# How do you stop cigarette smoke coming through walls?



## ACTed (Jan 14, 2009)

We've just bought a terrace house (built 1966), with a chain smoker next door. We can't stop her cigarette smoke from coming in, both in the lounge room (has gas fire in fireplace) and the main bedroom (no fireplace, but is above the lounge, so has chimney inside a built in wardrobe). The smoke is so bad that we can see it around the light fittings - and all of our clothes smell too. The smoke is definately not coming in the windows or via the loft.

I have to assume that there is a brick wall between the two houses (otherwise it is totally not safe from a fire perspective, but we can only see plasterboard and wallpaper on our side. (There is a lined built-in wardrobe in the bedroom, which is why the clothes are so affected, I suppose).

Is there some product we can use to stop the smoke from entering? A sealant? Some special sort of plasterboard or insulation? I don't think that the neighbour is interested in stopping smoking. We have to do something, as my asthma is getting worse, unfortunately, and our eyes sting all of the time now. It has to be coming in either the walls or the chimney.

Advice please!


----------



## Bob Mariani (Dec 1, 2008)

add foam insulation pads to all electrical devices on the shared wall. Caulk along the floor and ceiling and any other wall penetrations. It is possible that the attic is shared. Look into this. It should be completely sealed to conform to fire codes. If it is not, get someone to fix it. Write letters, so when your place burns down from the idiot next store, you know who to sue. If they do not fix this area, you will also need to apply the same treatment to any ceiling penetrations.


----------



## vsheetz (Sep 28, 2008)

*Air filters*

I would suggest air cleaners such as the ones from Oreck. I suffer from allergies and have two units in my house in Southern California. In the wild fires we have experienced the past years the outside air was thick with smoke - my neighbors homes reaked of the smoke smell afterwards - but mine did not. I was cleaning my air cleaners several times a day vs. normal of every few days - further evidence they were clearing the air.
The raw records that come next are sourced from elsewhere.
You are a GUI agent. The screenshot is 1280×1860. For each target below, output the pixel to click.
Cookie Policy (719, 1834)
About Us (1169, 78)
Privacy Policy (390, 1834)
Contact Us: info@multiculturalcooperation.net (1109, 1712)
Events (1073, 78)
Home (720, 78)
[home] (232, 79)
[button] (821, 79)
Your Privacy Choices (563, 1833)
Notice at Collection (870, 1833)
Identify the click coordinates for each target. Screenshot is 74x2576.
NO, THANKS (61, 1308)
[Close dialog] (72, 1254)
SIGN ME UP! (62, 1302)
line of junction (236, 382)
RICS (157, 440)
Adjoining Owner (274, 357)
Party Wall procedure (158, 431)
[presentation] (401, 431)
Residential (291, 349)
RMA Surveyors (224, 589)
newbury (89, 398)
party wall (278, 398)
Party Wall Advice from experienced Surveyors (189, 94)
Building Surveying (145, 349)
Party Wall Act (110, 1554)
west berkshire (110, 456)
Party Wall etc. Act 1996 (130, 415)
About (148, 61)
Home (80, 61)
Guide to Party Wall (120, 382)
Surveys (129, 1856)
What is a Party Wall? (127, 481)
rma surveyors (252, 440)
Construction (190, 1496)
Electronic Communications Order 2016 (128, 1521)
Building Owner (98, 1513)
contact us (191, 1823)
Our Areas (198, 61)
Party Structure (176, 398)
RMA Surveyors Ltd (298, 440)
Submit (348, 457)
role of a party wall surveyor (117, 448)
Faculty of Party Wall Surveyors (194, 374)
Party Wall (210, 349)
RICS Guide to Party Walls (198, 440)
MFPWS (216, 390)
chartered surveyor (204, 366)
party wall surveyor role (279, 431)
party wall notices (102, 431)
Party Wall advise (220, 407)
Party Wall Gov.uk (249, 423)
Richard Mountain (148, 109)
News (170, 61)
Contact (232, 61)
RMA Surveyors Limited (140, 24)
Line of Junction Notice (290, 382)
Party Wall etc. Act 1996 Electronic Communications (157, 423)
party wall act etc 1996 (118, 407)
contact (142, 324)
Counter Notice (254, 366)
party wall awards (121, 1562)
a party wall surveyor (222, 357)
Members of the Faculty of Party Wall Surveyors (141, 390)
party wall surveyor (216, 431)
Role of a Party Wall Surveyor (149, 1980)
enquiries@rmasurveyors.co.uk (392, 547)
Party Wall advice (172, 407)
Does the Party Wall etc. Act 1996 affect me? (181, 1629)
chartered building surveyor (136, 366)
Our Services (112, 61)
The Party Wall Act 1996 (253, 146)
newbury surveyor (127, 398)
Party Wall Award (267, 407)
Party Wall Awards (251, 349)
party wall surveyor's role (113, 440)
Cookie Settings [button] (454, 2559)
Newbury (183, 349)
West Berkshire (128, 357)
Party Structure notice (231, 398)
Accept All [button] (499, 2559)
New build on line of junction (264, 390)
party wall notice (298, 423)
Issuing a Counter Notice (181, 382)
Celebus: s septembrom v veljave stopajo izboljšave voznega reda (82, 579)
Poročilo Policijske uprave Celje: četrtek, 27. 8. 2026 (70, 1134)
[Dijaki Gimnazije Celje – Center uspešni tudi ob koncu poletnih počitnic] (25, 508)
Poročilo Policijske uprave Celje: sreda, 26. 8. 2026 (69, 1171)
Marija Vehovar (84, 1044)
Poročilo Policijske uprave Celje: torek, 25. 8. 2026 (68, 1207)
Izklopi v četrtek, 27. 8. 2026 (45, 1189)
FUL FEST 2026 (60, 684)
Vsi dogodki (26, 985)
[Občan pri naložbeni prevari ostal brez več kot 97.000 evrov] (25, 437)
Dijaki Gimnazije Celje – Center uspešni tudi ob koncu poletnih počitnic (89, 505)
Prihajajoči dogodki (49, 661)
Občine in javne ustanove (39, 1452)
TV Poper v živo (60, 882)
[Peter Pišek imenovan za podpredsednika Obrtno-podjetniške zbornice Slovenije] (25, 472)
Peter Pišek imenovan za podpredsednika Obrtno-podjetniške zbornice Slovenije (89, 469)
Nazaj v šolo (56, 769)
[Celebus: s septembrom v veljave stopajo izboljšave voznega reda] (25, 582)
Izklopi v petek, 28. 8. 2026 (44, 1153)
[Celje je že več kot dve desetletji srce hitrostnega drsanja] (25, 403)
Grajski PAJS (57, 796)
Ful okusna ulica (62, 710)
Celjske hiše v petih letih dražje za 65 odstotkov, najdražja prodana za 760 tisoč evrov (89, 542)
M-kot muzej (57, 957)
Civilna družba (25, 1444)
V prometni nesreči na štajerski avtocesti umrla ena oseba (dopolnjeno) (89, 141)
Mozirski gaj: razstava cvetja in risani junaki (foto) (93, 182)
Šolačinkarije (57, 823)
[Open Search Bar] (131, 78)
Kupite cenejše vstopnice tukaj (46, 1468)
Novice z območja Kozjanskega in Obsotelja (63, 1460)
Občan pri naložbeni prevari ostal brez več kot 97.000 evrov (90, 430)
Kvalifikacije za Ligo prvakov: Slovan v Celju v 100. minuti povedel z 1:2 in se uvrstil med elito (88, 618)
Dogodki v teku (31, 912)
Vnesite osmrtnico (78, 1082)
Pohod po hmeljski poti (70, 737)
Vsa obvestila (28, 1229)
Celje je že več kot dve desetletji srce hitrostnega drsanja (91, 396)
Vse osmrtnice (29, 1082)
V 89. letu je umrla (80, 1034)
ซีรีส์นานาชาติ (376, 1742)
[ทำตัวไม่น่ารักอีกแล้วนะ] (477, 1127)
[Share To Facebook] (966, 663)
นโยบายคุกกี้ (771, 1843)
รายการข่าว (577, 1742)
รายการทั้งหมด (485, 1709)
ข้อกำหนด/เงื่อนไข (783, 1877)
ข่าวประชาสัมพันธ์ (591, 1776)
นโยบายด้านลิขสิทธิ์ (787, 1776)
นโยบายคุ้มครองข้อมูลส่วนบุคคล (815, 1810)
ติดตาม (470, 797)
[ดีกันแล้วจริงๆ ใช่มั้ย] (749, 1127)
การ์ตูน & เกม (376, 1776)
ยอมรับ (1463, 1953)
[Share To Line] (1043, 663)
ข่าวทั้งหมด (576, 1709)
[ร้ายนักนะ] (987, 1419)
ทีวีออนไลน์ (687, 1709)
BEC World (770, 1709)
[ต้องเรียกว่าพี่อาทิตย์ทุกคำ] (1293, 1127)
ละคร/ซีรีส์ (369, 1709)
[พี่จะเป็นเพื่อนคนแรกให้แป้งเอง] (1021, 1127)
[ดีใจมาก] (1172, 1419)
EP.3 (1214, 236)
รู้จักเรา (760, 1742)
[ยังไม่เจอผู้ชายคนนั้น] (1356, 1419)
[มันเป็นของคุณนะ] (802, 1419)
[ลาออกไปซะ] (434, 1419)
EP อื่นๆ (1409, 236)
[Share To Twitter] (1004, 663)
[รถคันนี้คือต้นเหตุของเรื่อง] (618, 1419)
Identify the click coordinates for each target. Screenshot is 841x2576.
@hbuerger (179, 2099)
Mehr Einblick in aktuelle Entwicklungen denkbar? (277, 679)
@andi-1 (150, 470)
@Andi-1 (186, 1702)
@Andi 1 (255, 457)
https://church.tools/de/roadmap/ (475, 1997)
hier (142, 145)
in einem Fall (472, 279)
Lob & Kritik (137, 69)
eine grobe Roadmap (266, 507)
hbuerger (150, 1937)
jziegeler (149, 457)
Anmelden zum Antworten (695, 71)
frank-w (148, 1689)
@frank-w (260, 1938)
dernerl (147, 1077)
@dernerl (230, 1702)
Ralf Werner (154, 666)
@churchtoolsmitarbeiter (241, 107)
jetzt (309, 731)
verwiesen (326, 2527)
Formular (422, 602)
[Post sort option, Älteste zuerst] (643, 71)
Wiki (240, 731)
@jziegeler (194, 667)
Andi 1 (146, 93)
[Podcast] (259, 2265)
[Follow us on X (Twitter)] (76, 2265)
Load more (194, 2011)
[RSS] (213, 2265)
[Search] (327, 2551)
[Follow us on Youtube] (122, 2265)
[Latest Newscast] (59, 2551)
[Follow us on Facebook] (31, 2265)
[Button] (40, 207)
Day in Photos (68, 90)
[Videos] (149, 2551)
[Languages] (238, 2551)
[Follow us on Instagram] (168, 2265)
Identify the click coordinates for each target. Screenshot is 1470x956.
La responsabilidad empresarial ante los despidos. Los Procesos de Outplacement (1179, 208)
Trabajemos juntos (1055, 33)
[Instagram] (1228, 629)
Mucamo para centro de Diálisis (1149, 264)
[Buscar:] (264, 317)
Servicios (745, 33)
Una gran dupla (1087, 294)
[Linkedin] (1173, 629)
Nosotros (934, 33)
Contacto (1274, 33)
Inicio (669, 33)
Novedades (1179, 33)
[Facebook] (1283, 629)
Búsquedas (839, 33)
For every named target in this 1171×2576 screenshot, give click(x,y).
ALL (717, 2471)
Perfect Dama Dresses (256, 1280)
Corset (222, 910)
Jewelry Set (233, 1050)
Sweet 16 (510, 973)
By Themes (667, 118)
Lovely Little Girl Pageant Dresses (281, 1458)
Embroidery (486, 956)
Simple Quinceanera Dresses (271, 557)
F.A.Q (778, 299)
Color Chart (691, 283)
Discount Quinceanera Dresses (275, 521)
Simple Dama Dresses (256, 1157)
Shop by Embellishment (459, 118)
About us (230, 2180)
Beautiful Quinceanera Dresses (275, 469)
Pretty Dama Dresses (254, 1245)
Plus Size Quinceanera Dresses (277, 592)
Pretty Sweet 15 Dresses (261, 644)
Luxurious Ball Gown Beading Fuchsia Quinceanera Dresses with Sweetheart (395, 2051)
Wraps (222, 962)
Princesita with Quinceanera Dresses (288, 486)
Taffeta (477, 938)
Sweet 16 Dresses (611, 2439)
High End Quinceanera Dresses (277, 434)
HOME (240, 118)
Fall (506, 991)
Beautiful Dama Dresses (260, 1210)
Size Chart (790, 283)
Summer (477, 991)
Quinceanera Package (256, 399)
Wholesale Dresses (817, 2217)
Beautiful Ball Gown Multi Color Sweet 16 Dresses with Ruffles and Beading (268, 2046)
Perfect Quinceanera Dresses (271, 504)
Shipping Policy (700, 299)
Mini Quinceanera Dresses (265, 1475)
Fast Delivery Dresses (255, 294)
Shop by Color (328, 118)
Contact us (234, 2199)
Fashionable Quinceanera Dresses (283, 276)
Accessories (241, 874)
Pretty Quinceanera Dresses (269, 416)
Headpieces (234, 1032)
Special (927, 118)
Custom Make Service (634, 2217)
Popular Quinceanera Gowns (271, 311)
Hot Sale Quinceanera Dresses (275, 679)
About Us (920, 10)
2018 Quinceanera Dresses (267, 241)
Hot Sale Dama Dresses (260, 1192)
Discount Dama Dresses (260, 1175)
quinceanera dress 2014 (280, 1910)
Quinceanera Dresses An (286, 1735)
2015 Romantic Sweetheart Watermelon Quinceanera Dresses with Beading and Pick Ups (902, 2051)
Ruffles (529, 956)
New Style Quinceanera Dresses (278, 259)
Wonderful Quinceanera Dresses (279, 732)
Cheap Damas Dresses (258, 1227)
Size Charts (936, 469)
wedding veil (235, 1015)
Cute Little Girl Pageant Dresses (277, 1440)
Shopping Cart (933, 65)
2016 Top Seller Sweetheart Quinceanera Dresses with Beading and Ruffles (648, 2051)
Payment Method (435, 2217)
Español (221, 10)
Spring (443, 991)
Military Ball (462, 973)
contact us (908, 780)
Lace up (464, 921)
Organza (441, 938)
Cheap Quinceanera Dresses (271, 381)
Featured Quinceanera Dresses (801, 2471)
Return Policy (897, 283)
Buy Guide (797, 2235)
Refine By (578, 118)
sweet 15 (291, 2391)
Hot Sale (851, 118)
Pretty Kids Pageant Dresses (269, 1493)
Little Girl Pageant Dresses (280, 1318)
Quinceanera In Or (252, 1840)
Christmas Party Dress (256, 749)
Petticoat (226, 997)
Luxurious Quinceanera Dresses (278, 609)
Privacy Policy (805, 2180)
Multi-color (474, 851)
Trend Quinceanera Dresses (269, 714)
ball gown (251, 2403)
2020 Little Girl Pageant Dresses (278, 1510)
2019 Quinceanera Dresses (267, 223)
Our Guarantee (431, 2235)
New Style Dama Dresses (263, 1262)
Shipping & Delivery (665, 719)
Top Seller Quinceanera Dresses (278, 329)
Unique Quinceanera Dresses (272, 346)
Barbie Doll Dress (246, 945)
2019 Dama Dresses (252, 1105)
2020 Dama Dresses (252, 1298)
http://www.oreck.com/air-purifiers/xl_air_purifiers_choice.cfm

Do not get HEPA filters with replacable elements - they do not do as good a job and require frequent replacement of costly filter elements.


----------



## unoga (Jan 15, 2009)

The separation is a "fire separation wall" by code. That doesn't mean it is or that it was built properly. I know from personal experience that keeping the builder honest is difficult even if he is honest and impossible if he isn't. You bought a lemon and it will always stink. Sorry.


----------



## unhookable (Aug 15, 2011)

*A pretty good solution to the smoke problem*

I'm not one to confront people, complain to management, or take legal action. I like to find solutions that I can implement without drama and I think I've found it. What I have done, is take advantage of the way air flows. I read somewhere that the only way to stop the smoke from coming through the wall was to plug up every last crack, hole, and gap because the air will find and flow to even one remaining opening.
-
After reading that, I decided to exploit that property instead of fighting it and I put a small, electric air filter under my kitchen sink. The air filter pulls air from the large gaps where the plumbing comes in through the wall. Because of the way air flows, it no longer wanders around to random holes and gaps, it flows to where it's being pulled...right into the air filter.
-
My neighbor only occasionally smokes inside his condo and the wall we share is the kitchen wall. The smell of cigarette smoke in my kitchen used to be unbearable, but I haven't smelled it at all since I started using the air filter, which was about six months ago.
-
I consider myself lucky that I don't have a smoker on the other side of my bedroom wall, but I kind of wish I did now so that I could test this solution out in that scenario as well. 
-
I really want to hear from everyone who tries this. I don't know if it works under every circumstance and if it doesn't work somewhere, I'd like to put some thought into how to get it to work (or hear from you how you got it to work).
-
I look forward to hearing from you!


----------



## Tizzer (Jul 24, 2010)

There should be a way Admin. can stop noobies from resurrecting 2 year old threads.:huh:


----------



## Leah Frances (Jan 13, 2008)

Tizzer said:


> There should be a way Admin. can stop noobies from resurrecting 2 year old threads.:huh:


Et tu, brute?


----------